Размер шрифта
-
+

Расцветая подо льдом - стр. 8

Шесть лет назад посадские судьи зачитали ему поражение в правах. А прошедшим летом – это было перед самой осенью – Грач почувствовал, что дыхание Руны кружит ему голову: ткань, что поднималась на её груди при вдохе, заставляла его трепетать. Руна на несколько лет младше, к ней он привязался, когда она была ещё девчонкой. Ему нравилось общаться с ней, выслушивать её глупости. Внезапно понял, что хочет слышать её смех, рассматривать её черты, касаться её… Прошлой осенью, одним ветреным холодным вечером, он признался себе, что жить на опостылевшем хуторе без Руны уже не может.

Когда-нибудь он решится, признается. Нет, Руне он небезразличен. Она наверняка влюблена в него, просто не может сказать – девушки не должны объясняться первыми! Неужели ему придётся краснеть, дарить цветы, запинаться, просить взаимности? Пусть бы она поняла всё сама – так было бы легче.

Вот, сегодня пообещала: «Я зайду к тебе. Потом. Обязательно». Грачу захотелось подпрыгнуть выше деревьев.

«Мне бы сделать для неё подарок, – подумал Грач и медленно побрёл по липовой роще. – Ей можно, например, вырезать из липы серёжки. Тонкий древесный завиток, почти кружево, мягкое и ранимое, как её ушко. Ведь никто не скажет, что это предосудительно! Ну, или браслетик из липовых звеньев. Ну да, браслетик ей на руку – как знак обручения. Тогда и колечко? Что скажут люди и старосты…»

Он покачал головой: нет, здесь ни одна ветка не годится. Он стал выбирать ветку на другой липе. Присматриваясь, побрёл дальше. Ветку ему надо не толстую, не зачерствелую, но такую, чтоб из неё вышли и кольцо, и браслетик, и серьги. Он углубился в рощу.

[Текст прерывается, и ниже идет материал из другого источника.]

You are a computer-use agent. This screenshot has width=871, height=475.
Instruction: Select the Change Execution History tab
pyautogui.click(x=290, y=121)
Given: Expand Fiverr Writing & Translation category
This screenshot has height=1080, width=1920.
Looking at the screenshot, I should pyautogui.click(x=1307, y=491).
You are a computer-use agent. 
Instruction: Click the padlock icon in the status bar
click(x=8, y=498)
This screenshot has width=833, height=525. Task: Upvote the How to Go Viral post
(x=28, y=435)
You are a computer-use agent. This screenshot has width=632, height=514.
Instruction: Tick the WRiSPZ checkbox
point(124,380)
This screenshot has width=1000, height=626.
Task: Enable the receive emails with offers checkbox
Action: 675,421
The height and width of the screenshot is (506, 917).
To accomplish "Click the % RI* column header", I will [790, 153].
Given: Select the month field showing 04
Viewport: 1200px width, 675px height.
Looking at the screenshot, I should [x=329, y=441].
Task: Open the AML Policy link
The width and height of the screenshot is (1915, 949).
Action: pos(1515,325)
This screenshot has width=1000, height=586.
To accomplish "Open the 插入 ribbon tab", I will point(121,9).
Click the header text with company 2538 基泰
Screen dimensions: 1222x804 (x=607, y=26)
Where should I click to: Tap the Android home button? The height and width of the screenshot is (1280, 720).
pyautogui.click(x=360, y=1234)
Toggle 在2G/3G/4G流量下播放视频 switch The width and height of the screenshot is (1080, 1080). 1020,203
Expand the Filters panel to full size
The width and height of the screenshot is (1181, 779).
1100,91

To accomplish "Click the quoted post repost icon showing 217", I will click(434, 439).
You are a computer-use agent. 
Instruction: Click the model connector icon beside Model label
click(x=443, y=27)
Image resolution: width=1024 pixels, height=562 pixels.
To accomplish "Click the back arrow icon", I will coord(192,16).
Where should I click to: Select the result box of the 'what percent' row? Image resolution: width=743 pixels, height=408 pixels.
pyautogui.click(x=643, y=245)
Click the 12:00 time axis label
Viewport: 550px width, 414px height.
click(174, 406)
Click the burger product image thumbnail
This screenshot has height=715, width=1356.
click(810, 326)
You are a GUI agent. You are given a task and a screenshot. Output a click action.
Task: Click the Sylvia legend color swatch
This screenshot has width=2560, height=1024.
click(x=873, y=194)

Обычно здесь слышно, как журчит речка Смородина. Сегодня она стянута льдом, как и всё Плоскогорье. Журчанья не слышно. Отсюда начинаются две великие реки – Пучай и Смородина. Они будто двумя руками обнимают сёла и города Рода Людского. Интересно, а там растаял ли снег?

Грач выбрал подходящую ветвь, упругую и с молодой корой, не заметив, что сам оказался у Смородины. Речушка под ногами – мелкая, в три шага перейдёшь и колен не замочишь. Но лёд под ногой треснул, и Грач еле отскочил прочь.

Что это? Сейчас показалось, что кто-то едет: вроде бы снег заскрипел под копытами. Нет? Померещилось? Поодаль поднималось заросшее липами всхолмье, речка огибала его с одной стороны, дорога – с другой. Зафыркали кони, погремела и позвенела навьюченная поклажа. Кто это – коневоды? Нет, кто-то поднялся на Плоскогорье снизу. Купцы, коробейники? Но те приходят из Карачара, с другой стороны. А это – путь из Калинова Моста.

Из-за всхолмья показался всадник, за ним ещё двое, потом ещё несколько. Ратники! В последний раз Грач видел ратников лет десять тому назад, в те самые времена. Всадников было человек пятнадцать. Ехали они на измученных, загнанных конях. Грач – коневод, он сразу это определил. У лошадей, как по военному отбору, одинаковая караковая масть. У всадников на головах кольчужные сетки, а шлемы приторочены к сёдлам. С боков – зачехлённые луки. Доспехи в дорожной пыли, плащи изодраны и грязными лохмотьями висят по конским крупам. За сёдлами, полускрытые лохмотьями, торчат тугие, наполненные добром вьюки.

Караван поравнялся. Сойдя с дороги, Грач разглядывал пришельцев. Три всадника отделились и закружили около него, вспахивая снежный наст в опасной близости – всего-то на вытянутую руку. Узорчатая дорогая сбруя никак не вязалась с избитым видом пришельцев. Грач про себя отметил, что кони не местных пород. Скорее всего, степные – длинношеие да с узкой сухой головой.